Figure 6.

Recruitment of clathrin onto membranes requires AP-3. Golgi-enriched membranes depleted of AP-1 and ARF (50 μg/ml; lanes 1–6 and 13) or liposomes (200 μg/ml) prepared from soybean 20% PC material (lanes 7–12 and 14) were incubated in reaction mixtures containing either bovine brain cytosol at 5 mg/ml (lanes 1, 2, 7, and 8) or purified AP-3 at 8 μg/ml (lanes 3–6 and 9–12) in the absence or presence of 100 μM GTPγS. Clathrin trimers purified from rat brain CCVs were added to a final concentration of 5 μg/ml (lanes 5, 6, and 11–15). All reactions containing AP-3 and/or clathrin also contained recombinant myristoylated ARF1 (50 μg/ml) and BSA (2.5 mg/ml) to reduce nonspecific protein binding. After recruitment reactions, membranes were recovered and recruited proteins were separated by 12% SDS-PAGE followed by transfer to nitrocellulose.

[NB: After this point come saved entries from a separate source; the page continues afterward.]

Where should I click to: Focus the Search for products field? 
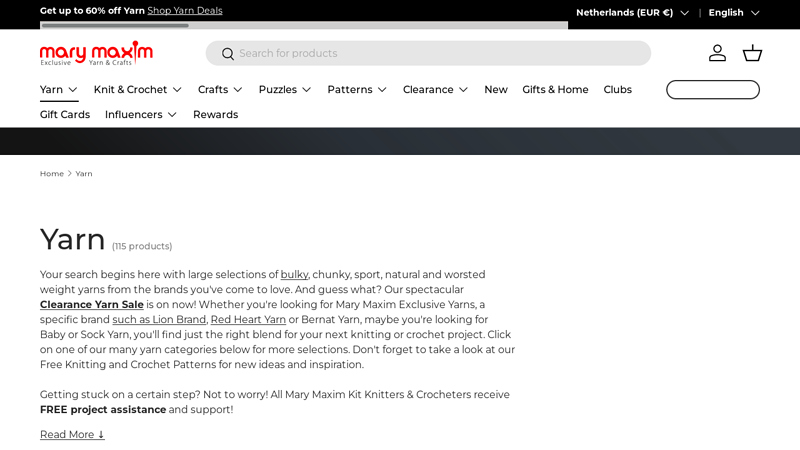(x=440, y=54)
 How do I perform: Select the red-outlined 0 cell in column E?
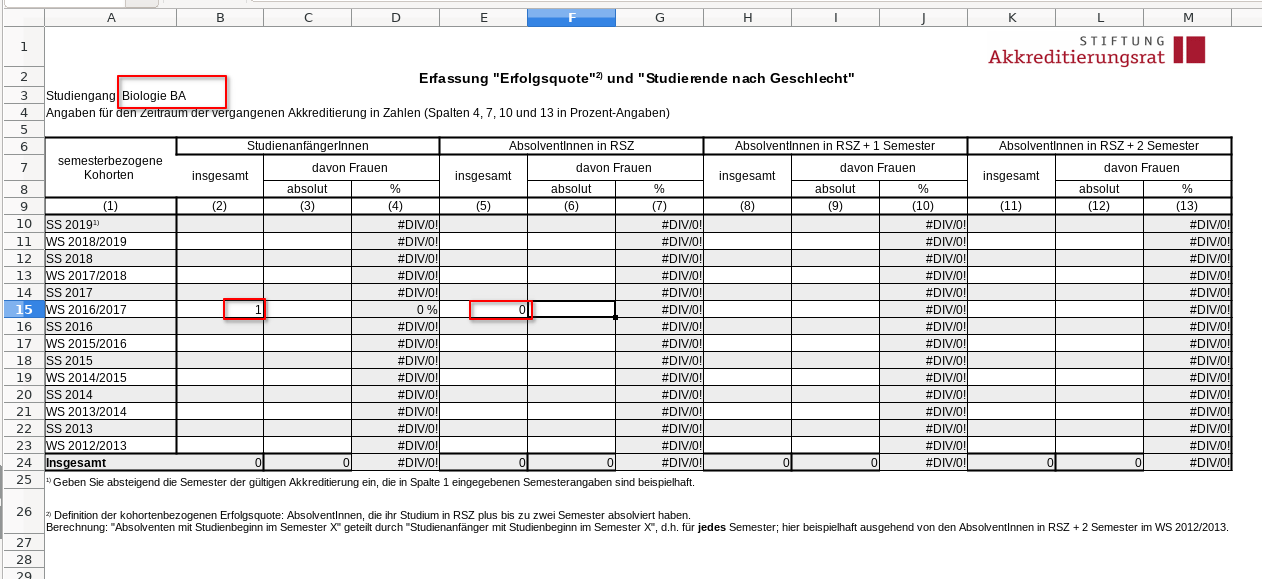(x=500, y=310)
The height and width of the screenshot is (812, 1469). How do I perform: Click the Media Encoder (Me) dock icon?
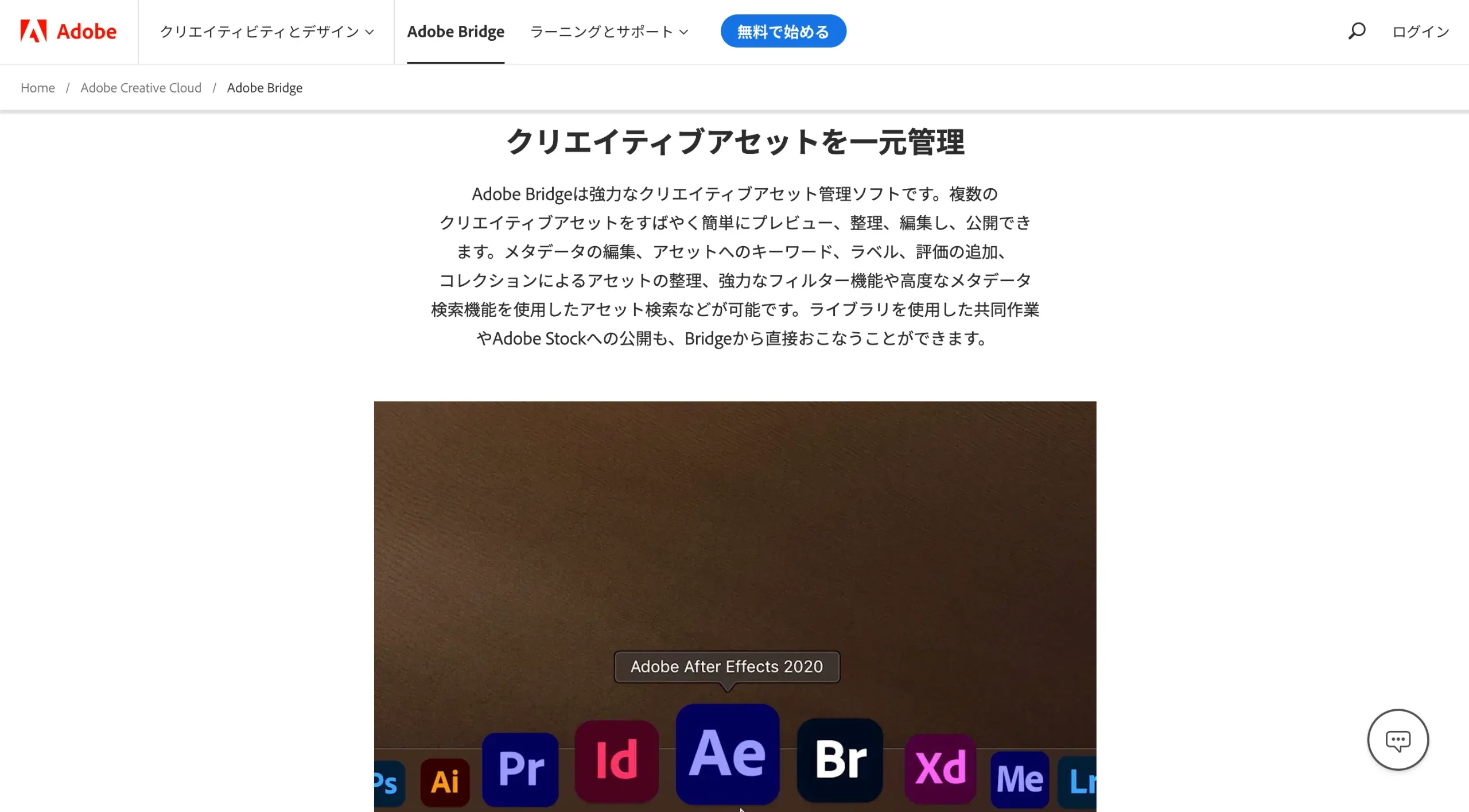click(1020, 779)
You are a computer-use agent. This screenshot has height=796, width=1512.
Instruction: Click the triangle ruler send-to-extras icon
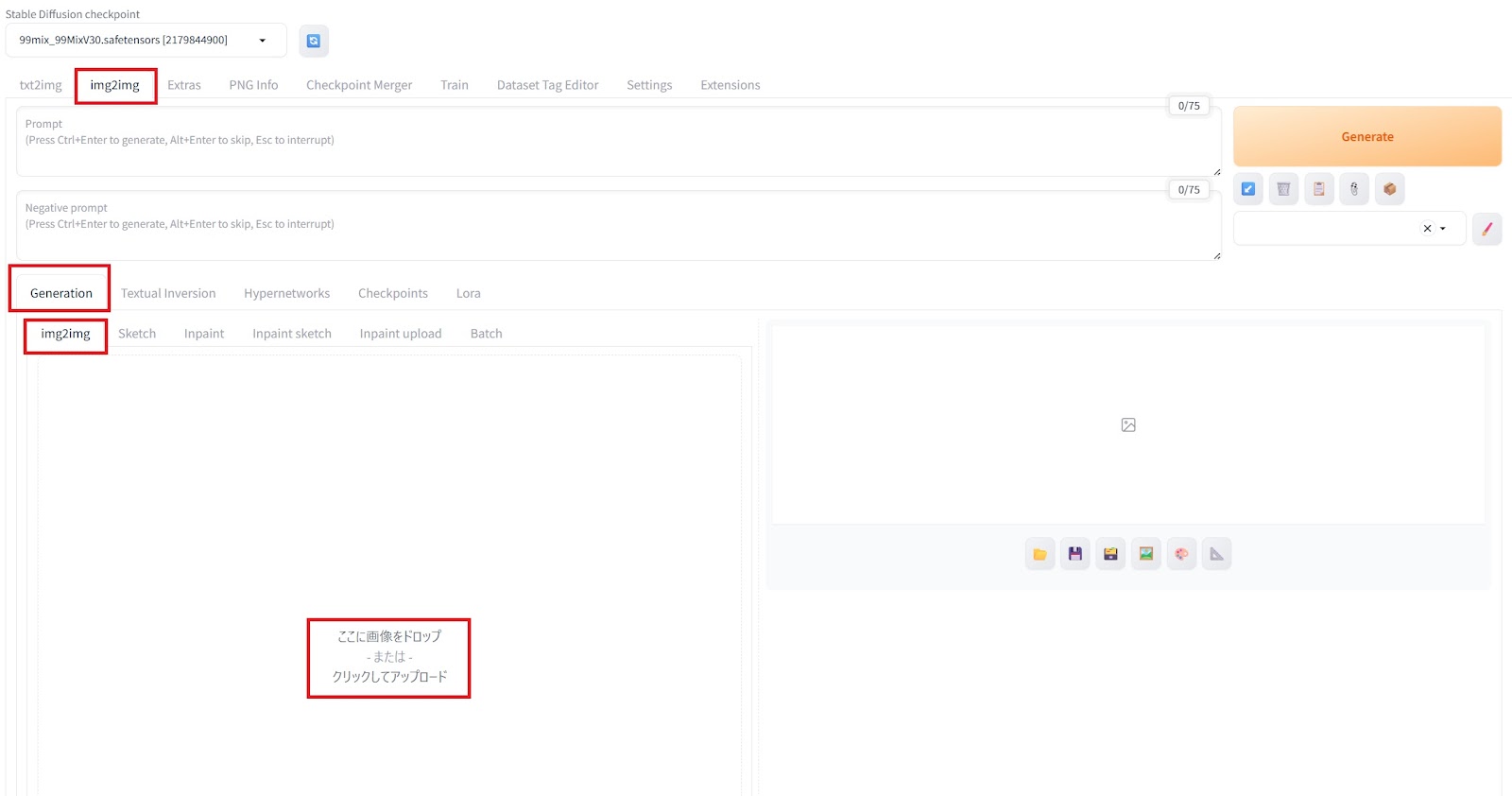[1217, 554]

Bound proteins were detected by immunoblotting with a neuron-specific anti-clathrin light chain (CLC) mAb (clone 57.4) or antibodies against the clathrin heavy chain (CHC), AP-1 μ, or AP-3 ς. Species differences between the bovine (lanes 1, 2, 7, and 8) and rat (lanes 5, 6, and 11–15) sources of clathrin are reflected in the migration of the CLCs and the blotting intensity.